Sorry, I had something really well written, and my phone decided to die on me, so atm, typing from my computer. To keep it brief, cutting the ground at the point he did was done to move the ground closer to where the other grounding points for the rest of the circuit tends to meet at (Where the Ceramic Caps are). Also those 4 caps near the tubes don't affects anything at all when it comes to the actual audio signal, those caps are there to regulate voltage and charge to the anode, which does affect the audio signal, just not directly like the red coupling caps on the PCB. The effect of putting those resistors and caps where the PCB connecting the transformer to the heater rails before they reach any of the tubes is that they're probably acting as dropping resistors, basically lowering voltage using resistors, and using the capacitors to possibly control the charge that goes into ground. All he did in cutting the ground there was to ground both rails at the same time instead of just one of them. The reason he may have lost that hum was that he reduced the voltage.

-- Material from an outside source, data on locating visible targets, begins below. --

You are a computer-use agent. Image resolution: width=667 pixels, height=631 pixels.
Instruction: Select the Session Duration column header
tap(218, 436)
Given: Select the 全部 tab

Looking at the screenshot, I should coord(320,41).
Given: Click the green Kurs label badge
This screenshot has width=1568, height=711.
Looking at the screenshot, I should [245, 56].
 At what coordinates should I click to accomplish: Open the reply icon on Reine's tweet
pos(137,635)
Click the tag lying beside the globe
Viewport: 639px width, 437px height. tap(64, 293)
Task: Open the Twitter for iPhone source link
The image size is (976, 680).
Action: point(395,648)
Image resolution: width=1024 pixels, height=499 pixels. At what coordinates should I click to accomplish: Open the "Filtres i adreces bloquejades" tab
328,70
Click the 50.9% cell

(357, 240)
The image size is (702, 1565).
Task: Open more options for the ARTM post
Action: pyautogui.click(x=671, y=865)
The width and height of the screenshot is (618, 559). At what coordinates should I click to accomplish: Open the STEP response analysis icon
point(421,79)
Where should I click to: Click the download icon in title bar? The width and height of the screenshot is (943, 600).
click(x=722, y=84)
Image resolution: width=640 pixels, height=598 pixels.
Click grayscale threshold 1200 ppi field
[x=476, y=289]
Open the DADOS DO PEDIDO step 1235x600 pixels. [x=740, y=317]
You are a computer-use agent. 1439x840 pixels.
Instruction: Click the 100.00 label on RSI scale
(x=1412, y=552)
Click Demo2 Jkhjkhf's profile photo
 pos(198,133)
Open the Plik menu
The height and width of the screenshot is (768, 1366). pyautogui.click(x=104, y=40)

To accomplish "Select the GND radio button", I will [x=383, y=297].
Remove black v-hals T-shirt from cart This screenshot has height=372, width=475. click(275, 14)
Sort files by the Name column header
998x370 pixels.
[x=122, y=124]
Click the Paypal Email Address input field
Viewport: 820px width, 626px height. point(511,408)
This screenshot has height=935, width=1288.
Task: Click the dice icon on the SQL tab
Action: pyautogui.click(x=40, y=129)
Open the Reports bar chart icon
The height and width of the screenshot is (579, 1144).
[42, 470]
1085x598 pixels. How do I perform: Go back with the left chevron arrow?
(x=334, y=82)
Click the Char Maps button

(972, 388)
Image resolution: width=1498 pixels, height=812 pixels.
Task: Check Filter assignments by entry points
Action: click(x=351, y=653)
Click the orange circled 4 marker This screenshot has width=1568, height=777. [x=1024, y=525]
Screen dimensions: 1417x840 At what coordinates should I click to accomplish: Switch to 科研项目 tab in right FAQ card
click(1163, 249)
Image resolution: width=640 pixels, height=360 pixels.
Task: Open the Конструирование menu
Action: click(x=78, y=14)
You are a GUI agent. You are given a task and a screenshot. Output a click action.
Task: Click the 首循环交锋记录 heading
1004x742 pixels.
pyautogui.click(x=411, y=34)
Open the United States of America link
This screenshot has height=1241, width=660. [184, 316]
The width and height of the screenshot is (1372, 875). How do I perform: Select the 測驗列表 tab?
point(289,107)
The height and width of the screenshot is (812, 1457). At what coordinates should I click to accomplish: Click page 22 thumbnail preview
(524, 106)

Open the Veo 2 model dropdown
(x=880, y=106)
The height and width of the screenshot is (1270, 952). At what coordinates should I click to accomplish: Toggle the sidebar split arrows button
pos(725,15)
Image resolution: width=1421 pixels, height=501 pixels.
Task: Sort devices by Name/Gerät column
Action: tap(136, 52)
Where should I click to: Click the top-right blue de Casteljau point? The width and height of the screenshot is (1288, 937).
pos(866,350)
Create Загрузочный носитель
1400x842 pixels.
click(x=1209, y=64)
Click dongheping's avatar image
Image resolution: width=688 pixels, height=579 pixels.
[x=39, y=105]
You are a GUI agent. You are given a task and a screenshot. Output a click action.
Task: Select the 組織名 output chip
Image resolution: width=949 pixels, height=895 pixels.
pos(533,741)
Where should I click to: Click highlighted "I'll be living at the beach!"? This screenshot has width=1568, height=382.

Also since you mentioned channel imbalance with the caps, those caps connect to the cathode pins on the preamp, and hold a charge, in a way, this is one method to bias a cathode, at least from what I understand, The capacitor's ability to store charges affects the biasing of the left and right triode cathodes, which that biased potential difference, in respect to the anode, may affect how the signal is receiving gain as well as how much each side is gaining. Basically, the capacitor's aren't correctly matched and may be working very slightly differently, and causing that imbalance. The caps I use are Elna Silmic II, 25V, 220uF, and they seem to be well balanced, so maybe try those?
Also, just a quick edit, but srsly, the Darkvoice's design is so weird, it has 200V 1000uF caps that receives the Bridge Rectifier's DC right? Then what do those caps do? They send that DC to smaller 350V (in my amp's case) 220uF caps that directly feed the anode. I feel like those 1000uF caps can be thrown out, and just replaced with 3 220uf caps and rebuild the circuit from there. The reason I think they might have done it with so many caps was to reduce ESR by using more capacitors, which I guess makes sense, but idk if it's really necessary in this circuit particularly, since it just adds more stuff to the circuit. Idk, I'd like some thoughts on this. I mean I left my design as is, but still tempted to try that out, since I'm almost 100% sure it's still function without blowing anything up.